WASHINGTON – Adding colchicine to standard anti-inflammatory treatment for patients with recurrent pericarditis led to significantly fewer subsequent recurrences than did standard treatment alone in a randomized trial with 240 patients.
The findings cement colchicine as a first-line treatment for pericarditis patients who need drug treatment, Dr. Massimo Imazio said at the annual meeting of the American College of Cardiology. "Taken together with results from other randomized controlled trials, these findings suggest that colchicine should probably be regarded as a first-line treatment for either acute or recurrent pericarditis in the absence of contraindications."
Concurrent with Dr. Imazio’s report at the meeting, the results of the study were published online. (Lancet 2014 [doi:10.1016/S0140-6736(13)62709-9]).
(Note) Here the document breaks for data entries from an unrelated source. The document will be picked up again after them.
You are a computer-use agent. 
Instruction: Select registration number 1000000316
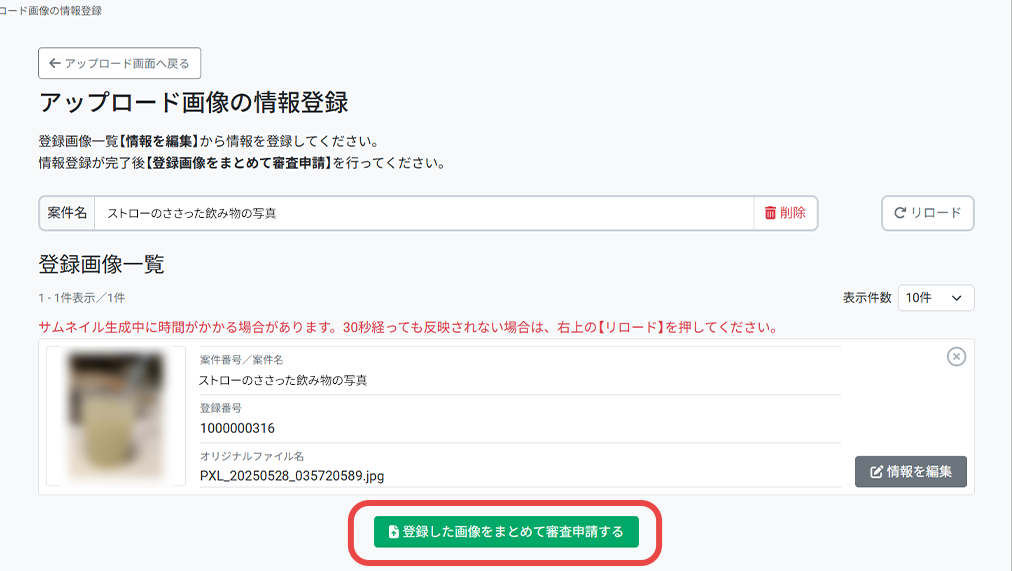click(237, 428)
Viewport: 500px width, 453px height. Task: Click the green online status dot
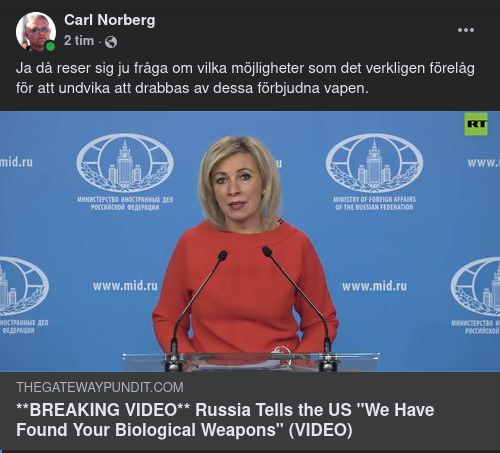pos(50,46)
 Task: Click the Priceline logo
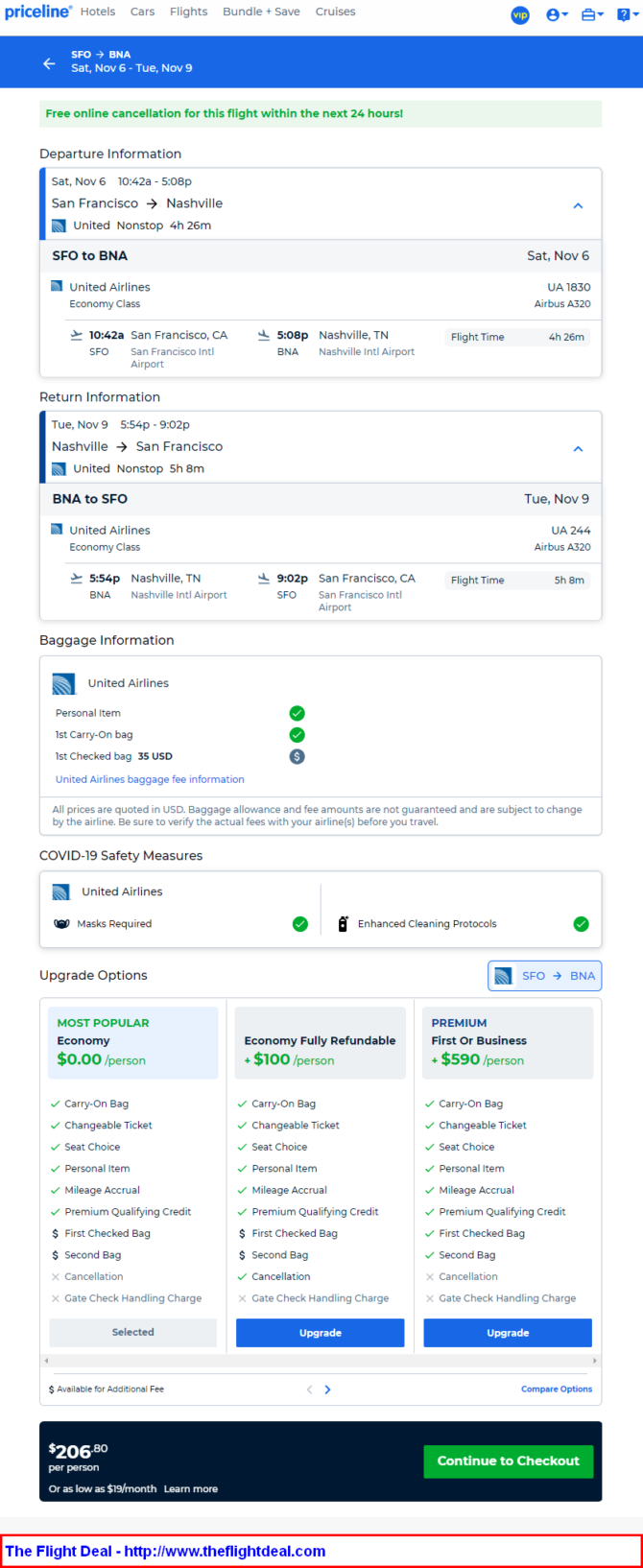37,12
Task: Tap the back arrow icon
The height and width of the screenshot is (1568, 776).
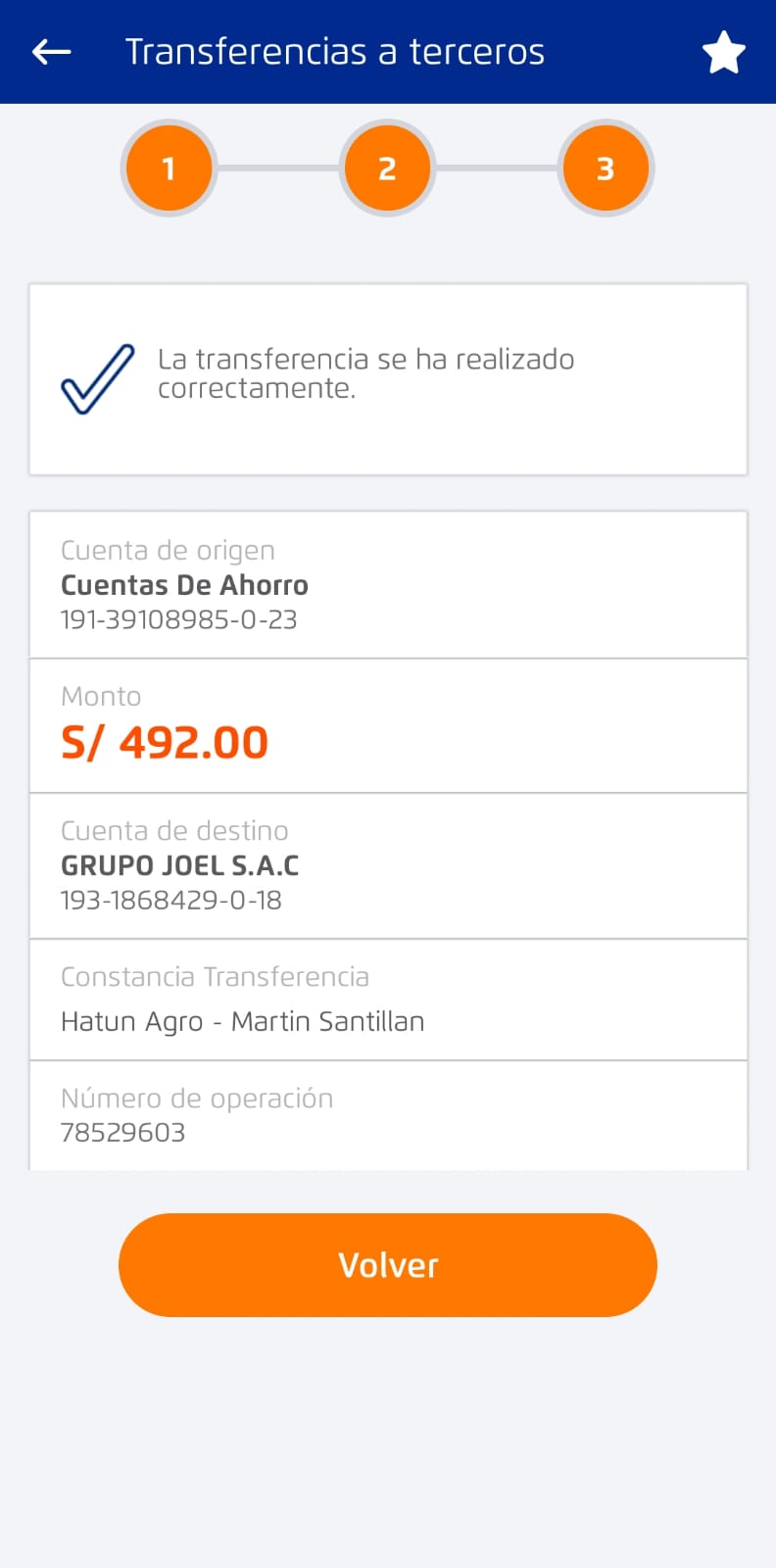Action: pos(52,52)
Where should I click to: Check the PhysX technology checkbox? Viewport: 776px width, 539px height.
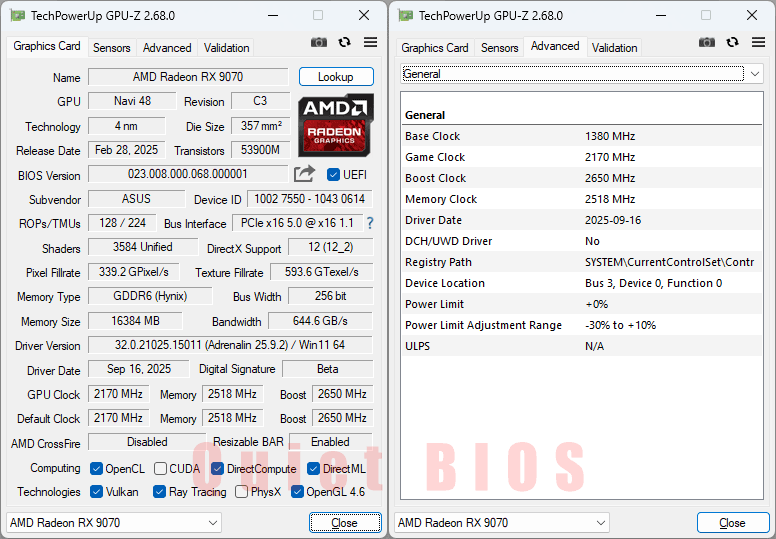point(242,492)
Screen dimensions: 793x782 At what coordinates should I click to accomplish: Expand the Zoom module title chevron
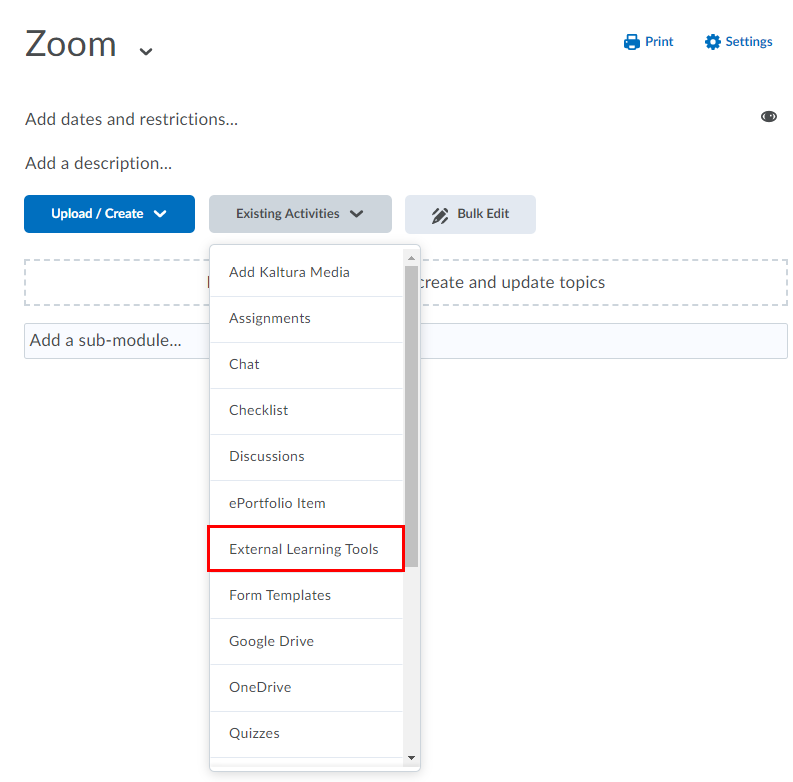tap(146, 51)
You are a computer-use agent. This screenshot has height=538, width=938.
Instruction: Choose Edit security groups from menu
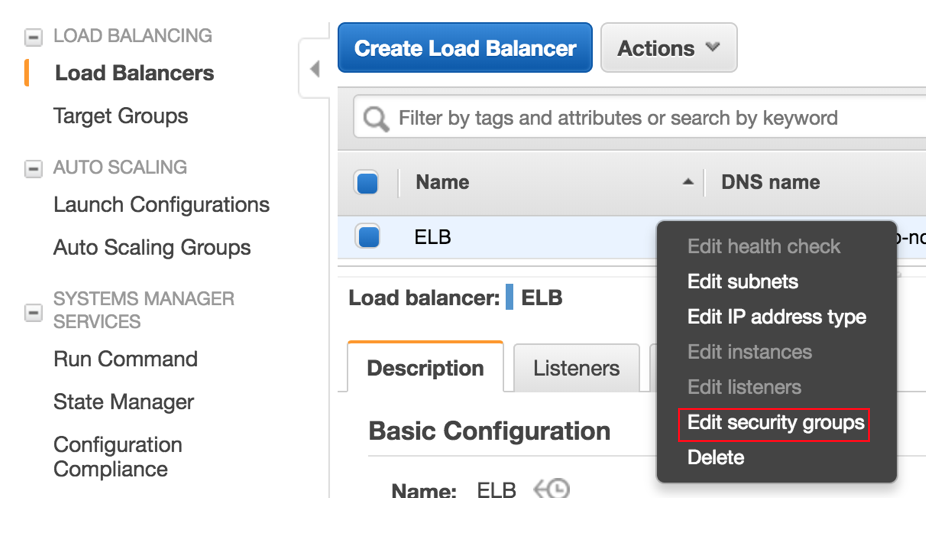coord(775,423)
The CORP 2 (Colchicine for Recurrent Pericarditis 2) trial was conducted at four centers in Italy during 2005-2012 and enrolled 240 adults with an episode of pericarditis and a documented prior pericarditis episode that had been followed by a symptom-free interval of at least 6 weeks.
For the study, Dr. Imazio and his associates randomized patients to received colchicine, either at 0.5 mg b.i.d. or once daily in patients weighing 70 kg or less, with no loading dose to avoid potential gastrointestinal adverse effects. Patients also received standard anti-inflammatory treatment with aspirin, ibuprofen, or indomethacin, and select patients could receive corticosteroid treatment. Treatment was continued for 6 months. Patients averaged 49 years of age; more than 80% had idiopathic pericarditis with the rest divided nearly equally between cardiac injury syndrome and connective tissue disease. Enrollment excluded patients with bacterial or neoplastic etiologies for their pericarditis.
Pericarditis occurred in 22% of patients treated with colchicine and 43% of those on placebo during an average follow-up of 20 months, a statistically significant difference for the study’s primary endpoint, reported Dr. Imazio, a cardiologist at Maria Vittoria Hospital in Torino, Italy. This benefit translated into a number needed to treat of five patients to prevent one pericarditis recurrence during 18 months of follow-up, he said. Colchicine was as effective in patients previously treated with the drug as in colchicine-naive patients, and was equally effective in all of the etiologies studied.
The dosage of colchicine used was well tolerated with no excess adverse effects or treatment discontinuations compared with placebo and no serious adverse effects. Overall, colchicine cut recurrence rates by about half based on a meta-analysis of these results along with those from six prior reports from randomized controlled trials of colchicine in a total of 1,275 patients with either a first episode or recurrent pericarditis, Dr. Imazio said. The meta-analysis also showed a consistent safety profile, with no excess adverse events or need for treatment withdrawal. The 6-month duration of treatment was selected arbitrarily; a future study could evaluate the drug for a longer treatment period, he added.
A concern with colchicine is that it morphed a few years ago from a cheap generic drug to a rebranded trade drug, Colcrys, with a large rise in price. Takeda, the company that now solely markets colchicine in the United States, had no role in the CORP 2 study.
Dr. Imazio said that he had no relevant financial disclosures.